Researchers may encounter several challenges when working with ANKRD1 antibodies:

• Variable sensitivity across applications:

  • Solution: Optimize antibody concentration for each specific application; the recommended dilution ranges differ significantly between Western blot (1:500-1:3000 for polyclonal; 1:5000-1:50000 for monoclonal) and immunofluorescence (1:200-1:800 for polyclonal; 1:1000-1:4000 for monoclonal)

• Cross-reactivity with related proteins:

  • Solution: Include appropriate negative controls; validate with tissues known to be negative for ANKRD1 expression

• Background signal in immunofluorescence:

  • Solution: Implement additional blocking steps; optimize antibody concentration; include proper washing steps between incubations

• Sample-dependent variations:

  • Solution: Test antibodies on multiple samples and validate with positive controls (e.g., mouse skeletal muscle tissue, mouse heart tissue)

How should ANKRD1 antibodies be stored to maintain optimal performance?

Proper storage is critical for maintaining antibody performance:

• Storage temperature: Store at -20°C

• Storage buffer: PBS with 0.02% sodium azide and 50% glycerol at pH 7.3

• Stability: Stable for one year after shipment when stored properly

• Aliquoting: For most applications, aliquoting is unnecessary for -20°C storage

• Special considerations: Small volume formats (20μl) may contain 0.1% BSA as a stabilizer

Adhering to these storage conditions will help ensure reproducible results across experiments.

How can ANKRD1 antibodies contribute to therapeutic development in cancer?

ANKRD1 antibodies can facilitate several approaches to therapeutic development:

• Biomarker validation: ANKRD1 shows potential as a prognostic biomarker, particularly in COAD where it serves as an independent prognostic factor

• Drug sensitivity assessment: ANKRD1 may influence the half-maximal inhibitory concentration (IC50) of several anti-tumor drugs, suggesting a role in predicting treatment response

• Target validation: In vitro experiments demonstrate that ANKRD1 promotes migration and invasion while inhibiting apoptosis in colorectal cancer cell lines (Caco2, SW480)

• Immune therapy connections: ANKRD1's correlations with immune cell infiltration and immune checkpoints suggest potential applications in immunotherapy research

Understanding these aspects could lead to novel therapeutic strategies targeting ANKRD1 or its associated pathways.

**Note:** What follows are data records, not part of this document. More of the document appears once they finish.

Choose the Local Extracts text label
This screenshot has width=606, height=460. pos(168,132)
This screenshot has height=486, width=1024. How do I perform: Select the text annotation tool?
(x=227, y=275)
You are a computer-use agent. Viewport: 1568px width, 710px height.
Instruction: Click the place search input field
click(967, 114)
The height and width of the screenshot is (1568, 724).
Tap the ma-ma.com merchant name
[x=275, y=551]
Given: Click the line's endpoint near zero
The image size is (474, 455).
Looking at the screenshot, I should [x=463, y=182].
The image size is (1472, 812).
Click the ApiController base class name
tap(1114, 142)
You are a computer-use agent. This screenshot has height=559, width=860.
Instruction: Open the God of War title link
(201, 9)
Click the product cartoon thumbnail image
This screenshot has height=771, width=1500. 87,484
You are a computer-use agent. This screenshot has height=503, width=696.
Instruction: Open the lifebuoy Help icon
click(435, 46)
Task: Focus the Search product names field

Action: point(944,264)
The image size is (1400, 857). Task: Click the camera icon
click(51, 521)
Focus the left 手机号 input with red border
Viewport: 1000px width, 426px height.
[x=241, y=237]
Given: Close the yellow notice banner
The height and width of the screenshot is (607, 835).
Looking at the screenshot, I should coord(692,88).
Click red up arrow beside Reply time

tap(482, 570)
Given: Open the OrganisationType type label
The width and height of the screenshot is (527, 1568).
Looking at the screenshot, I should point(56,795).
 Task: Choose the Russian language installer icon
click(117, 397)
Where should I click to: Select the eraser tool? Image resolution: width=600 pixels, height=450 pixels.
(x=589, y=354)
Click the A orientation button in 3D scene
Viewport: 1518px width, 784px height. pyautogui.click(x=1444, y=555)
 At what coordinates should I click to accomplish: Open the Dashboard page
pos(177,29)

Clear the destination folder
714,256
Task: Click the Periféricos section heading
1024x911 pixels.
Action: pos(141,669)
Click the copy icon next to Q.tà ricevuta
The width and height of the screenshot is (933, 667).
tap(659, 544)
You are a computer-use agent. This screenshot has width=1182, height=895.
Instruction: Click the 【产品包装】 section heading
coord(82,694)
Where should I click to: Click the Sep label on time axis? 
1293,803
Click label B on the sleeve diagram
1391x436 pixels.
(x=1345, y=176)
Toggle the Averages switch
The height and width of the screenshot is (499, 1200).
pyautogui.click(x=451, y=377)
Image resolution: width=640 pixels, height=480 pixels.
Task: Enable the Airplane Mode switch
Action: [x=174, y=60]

What novel experimental approaches are being developed to study ANKRD1 function?

Emerging research methodologies for ANKRD1 investigation include:

• Combined multi-omics approaches integrating:

  • Transcriptomics (mRNA expression)

  • Epigenomics (DNA methylation)

  • Proteomics (protein-protein interactions)

  • Genomics (mutation status)

• Advanced functional studies:

  • Gene Set Variation Analysis (GSVA) to identify enriched pathways

  • Integration with immune infiltration data

  • Correlation with tumor mutational burden (TMB), microsatellite instability (MSI), and mismatch repair (MMR) status

• Clinical correlation studies linking ANKRD1 expression with:

  • Treatment response

  • Patient outcomes across multiple cancer types

  • Immune checkpoint expression

These approaches will likely yield more comprehensive insights into ANKRD1's diverse biological functions and therapeutic potential.